Text shown Block Start
At the same time, some units at coal power plants in Australia have closed for maintenance or because of breakdowns, and this has also pushed prices up. Flooding around Australian coal mines has also created a fuel supply shortage.
Brear says: “I don’t see renewable energy anywhere in that sequence of events playing a significant role in these high domestic energy prices.”
While there has been a lot of talk about reaching net zero, Brear says there is still no legislated mandate.
“How can we blame this [price crisis] on something that doesn’t yet exist? Many of us want to get to net zero by mid-century, but until it’s being driven in that direction by some mandate, I can’t see how one can blame anything on it.”
Well before the current record fossil fuel prices and market volatility, Brear says, there was wide agreement that renewables were the least-cost option for decarbonisation.
“If anything, over the last few months as fossil fuels have become more expensive, that case for decarbonisation primarily via renewables can only be enhanced.”
Blame policy dysfunction?
When Anthony Albanese became prime minister in May, he promised to “end the climate wars” that have plagued Australia and brought turbulence to its energy policy for decades.
Those climate wars were stoked and fed by partisan politics and the kind of unjustified scare stories that decarbonising would lead to economic disaster or the apocryphal $100 roasts.
Text shown Block End
Extracted information Block Start
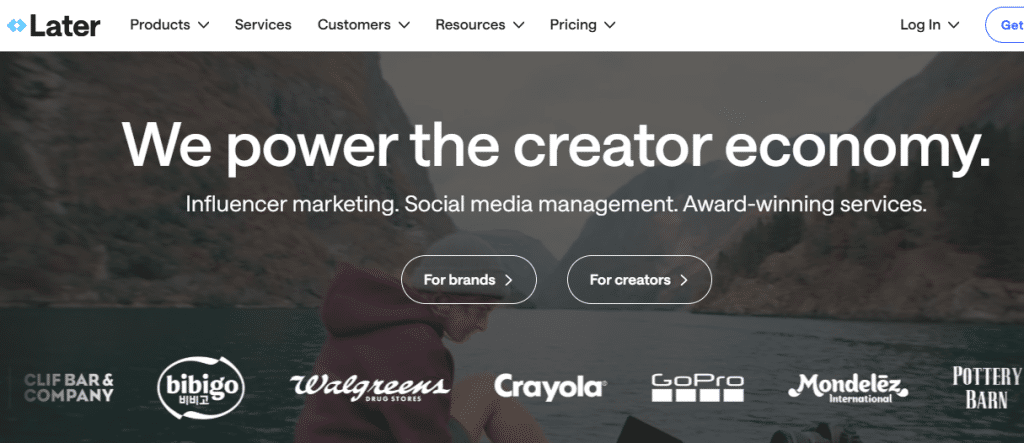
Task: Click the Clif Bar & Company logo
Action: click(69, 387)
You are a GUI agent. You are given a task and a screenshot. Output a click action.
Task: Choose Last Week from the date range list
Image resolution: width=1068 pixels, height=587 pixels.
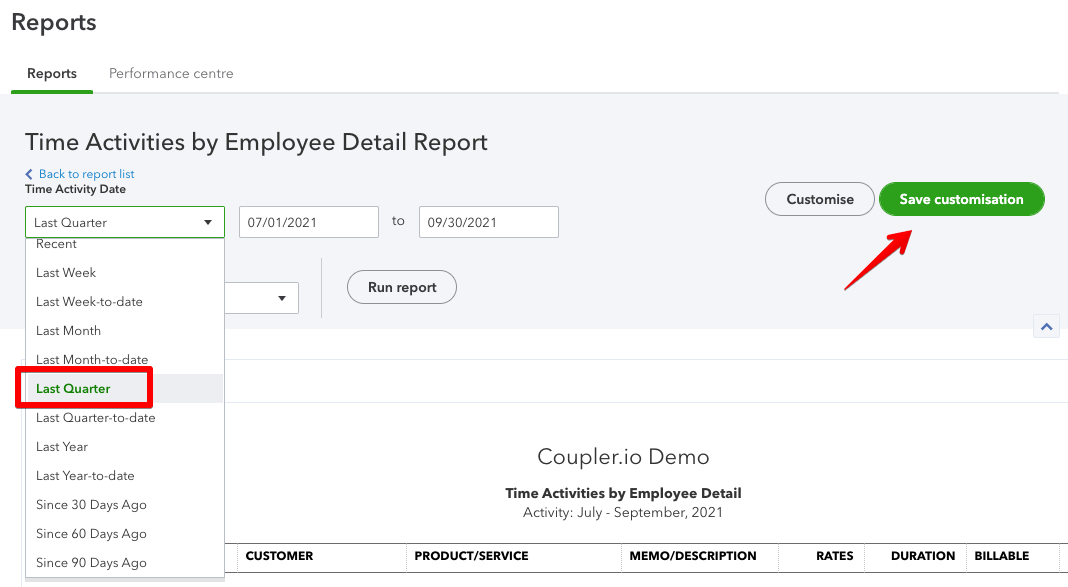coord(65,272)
Extracted information Block End
Extracted information Block Start
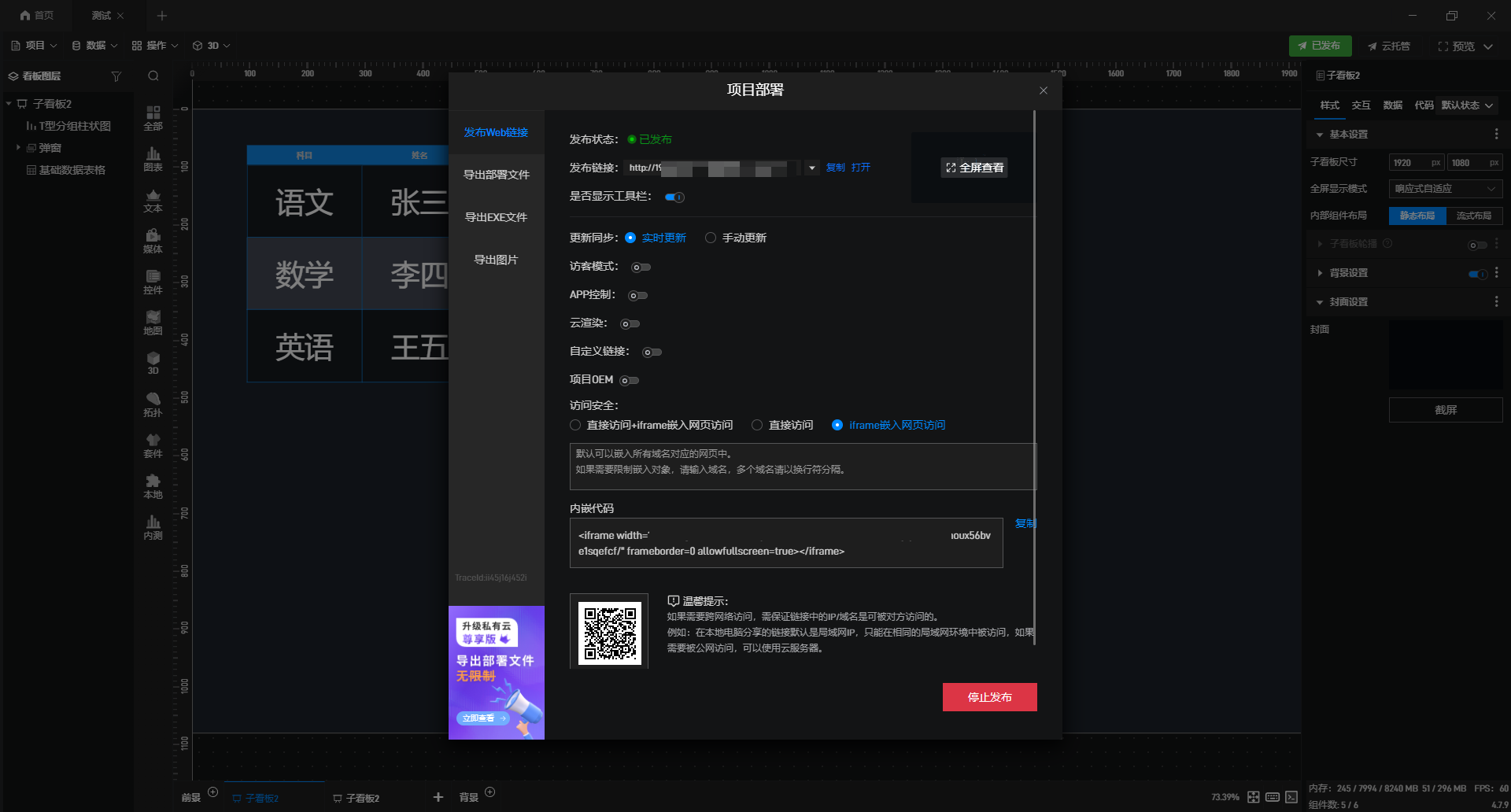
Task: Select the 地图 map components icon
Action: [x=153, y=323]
Extracted information Block End
Problem 1:
According to the text on Australian energy prices, what has created a fuel supply shortage?
Problem 2:
Reproduce the part of the text on Australian energy prices that opens with the words containing "Well before the" and closes with "policy for decades.".

Task output 1:
Flooding around Australian coal mines.

Task output 2:
Well before the current record fossil fuel prices and market volatility, Brear says, there was wide agreement that renewables were the least-cost option for decarbonisation.
“If anything, over the last few months as fossil fuels have become more expensive, that case for decarbonisation primarily via renewables can only be enhanced.”
Blame policy dysfunction?
When Anthony Albanese became prime minister in May, he promised to “end the climate wars” that have plagued Australia and brought turbulence to its energy policy for decades.